Bosnians yesterday started voting for leaders to steer the future of their poor Balkan nation, which has been splintered by ethnic divides that fueled the Bosnian War in the 1990s.
Bosnia remains a patchwork of enclaves, with power formally divided among its three main groups: Bosnian Muslims (Bosniaks), Serbs and Croats.
While the list of economic woes facing the nation is long, many voters said that they have lost faith in a political class accused of stoking fear and nationalism to stay in power.
Photo: AP
“I think the nationalists will win once again and nothing will change,” said Armin Bukaric, a 45-year-old businessman in Sarajevo, echoing a view common on the capital’s streets.
The Balkan country’s complex political system is a relic of the conflict from 1992 to 1995 that saw Muslims, Serbs and Croats turn on each other. The fighting left 100,000 dead, displaced millions and wrecked the country’s economy and infrastructure.

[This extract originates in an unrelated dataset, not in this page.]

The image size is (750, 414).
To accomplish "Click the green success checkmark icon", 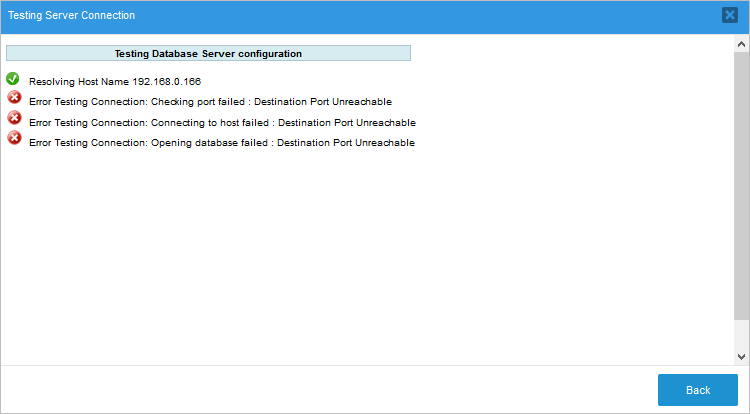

A quarter of a century later, Bosnia is still governed by a peace accord that stopped the war and sliced the country into two semiautonomous halves — one dominated by Serbs and the other home to Muslims and a Croat minority.
The regions are bound by a weak national government, led by a tripartite presidency that rotates between a Serb, Croat and Muslim member.

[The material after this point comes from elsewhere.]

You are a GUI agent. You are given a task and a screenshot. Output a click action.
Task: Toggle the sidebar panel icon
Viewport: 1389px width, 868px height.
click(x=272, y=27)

One leading candidate for the Serb seat, Milorad Dodik, is a pro-Russian nationalist who regularly dangles holding a vote on the secession of the country’s Serb-run entity Republika Srpska.
Victory would keep Dodik, who has been sanctioned by the US for threatening the country’s integrity, at the fore of Bosnian politics. It could also see him in a partnership with Croat incumbent Dragan Covic, who similarly advocates drawing deeper communal divisions.

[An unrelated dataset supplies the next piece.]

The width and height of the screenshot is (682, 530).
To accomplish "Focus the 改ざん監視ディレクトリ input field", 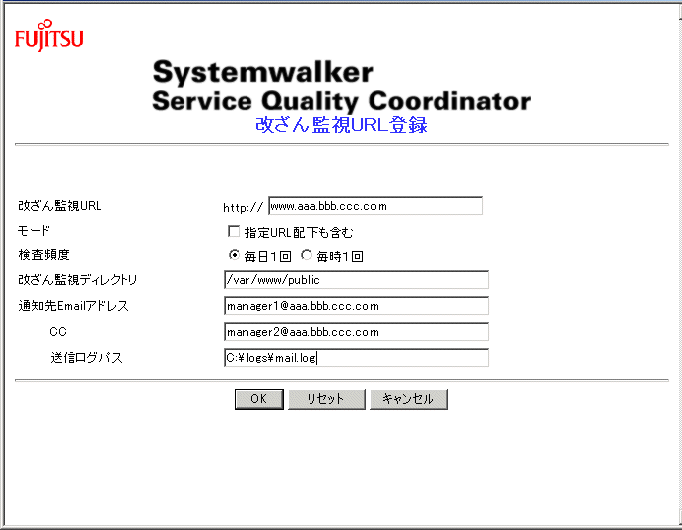I will click(356, 280).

Covic’s rightwing HDZ party would like to see the creation of a third entity just for Croats, who currently live in a region with a majority of Bosnian Muslims.
The purpose of these “ethnonationalist” policies is to “maintain the status quo and stagnation” that helps keep such leaders in control, political analyst Tanja Topic said.
Ranko Mavrak, a prominent Sarajevo journalist, said the country’s political outlook was “depressing.”
“We don’t see anything on the horizon that would offer some change to the systems and stereotypes that have governed this country for 25 years since the war,” he said in a TV interview.
While nationalists are trying to widen the gulf between different communities, a shared frustration with government corruption has brought some Bosnians together.
On Friday night it was not a campaign rally, but a grassroots protest calling for justice over a young man’s death that drew thousands of supporters to Banja Luka, the capital of the Serb-run entity.
The movement started in March and has evolved into a broader protest against corruption, drawing support from a diverse crowd.
A report by Transparency International said that corruption is a serious problem in “all levels of government” in Bosnia.